Creators do have authority over their creations. Not total authority over interpretation or emotional response, but authority over canon, intent, structure, and design. Those aren’t imaginary concepts. They’re part of how art is built. If a creator explains what a character was meant to represent, how a story was constructed, or what a theme was designed to explore, that’s not “invalidating interpretation.” That’s explaining authorship.
You can still feel something different about the work. You can still have personal meaning. You can still connect to it in your own way. But that doesn’t erase the framework it was created within. If Greg Weisman says Demona was written as X and not Y, that isn’t him “policing interpretation.” That’s him explaining authorial construction. You’re free to respond to Demona however you want emotionally, but the architecture of the character didn’t come from fandom. It came from the writers’ room.

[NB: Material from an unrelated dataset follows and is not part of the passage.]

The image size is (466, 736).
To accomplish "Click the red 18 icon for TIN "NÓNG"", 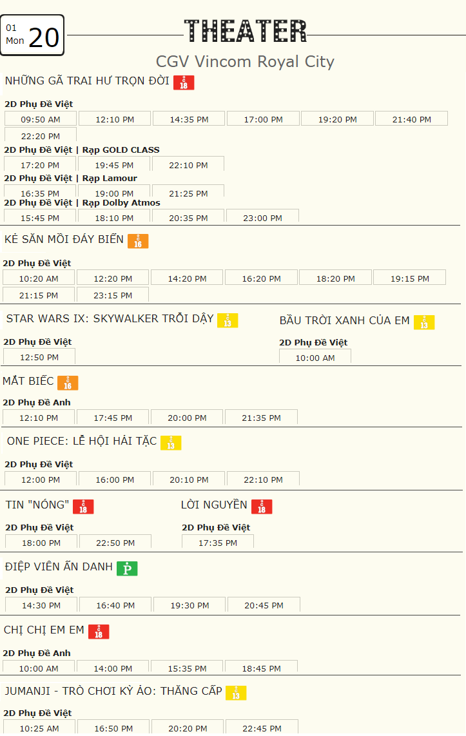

And sometimes, yeah, people’s headcanons are lame. Sometimes they’re shallow. Sometimes they’re pure projection. Sometimes they flatten complex characters into comfort characters, self-inserts, or aesthetic avatars. Fandom culture increasingly treats personal interpretation as sacred identity instead of subjective engagement with a text.
What’s especially funny is how selective “Death of the Author” actually is. The author is only dead when they disagree with you. When a creator supports someone’s interpretation, suddenly their word matters again. Suddenly intent matters again. Suddenly authority is real again.
Tolkien is a perfect counterexample to all of this. Not only did he believe in authorial intent, he actively engaged with his audience through letters, essays, and detailed explanations of Middle-earth, its languages, its metaphysics, and its moral structure. The Letters of J.R.R. Tolkien are literally an archive of creator interaction with fandom and readers. He clarified meanings. He corrected interpretations. He explained symbolism. He rejected readings he felt were wrong. And somehow Middle-earth still survived. The books weren’t destroyed. The fandom didn’t collapse. The art didn’t lose its power. If anything, it deepened the mythology and the understanding of it.
No one accuses Tolkien of “violating Death of the Author.” No one says he should’ve stayed silent and let people misunderstand his work forever. Because we instinctively understand that creators explaining their creations is not an attack on art. It’s part of the artistic process.
The real issue isn’t interpretation versus authorship. It’s sovereignty. A lot of people don’t want interpretation. They want ownership without authorship. They want their reading to be unchallengeable, their version to be untouchable, and their headcanon to exist in a vacuum where no creator, no text, and no structure can contradict it.
Art doesn’t work that way.
Interpretation matters. Personal meaning matters. Emotional connection matters. But they exist alongside authorship, not above it. Meaning doesn’t come from nowhere. Stories are built by people, shaped by intent, structure, craft, and design. Pretending creators are irrelevant to that process isn’t progressive or enlightened.
“Death of the Author” as a critical lens can be useful. As fandom doctrine, it’s incoherent. It turns art into pure projection and creators into inconveniences. And honestly, it says more about fandom insecurity than it does about the art that inspired it.
Once the creator enters the room, head canon stops feeling like canon. And some people just can’t handle that.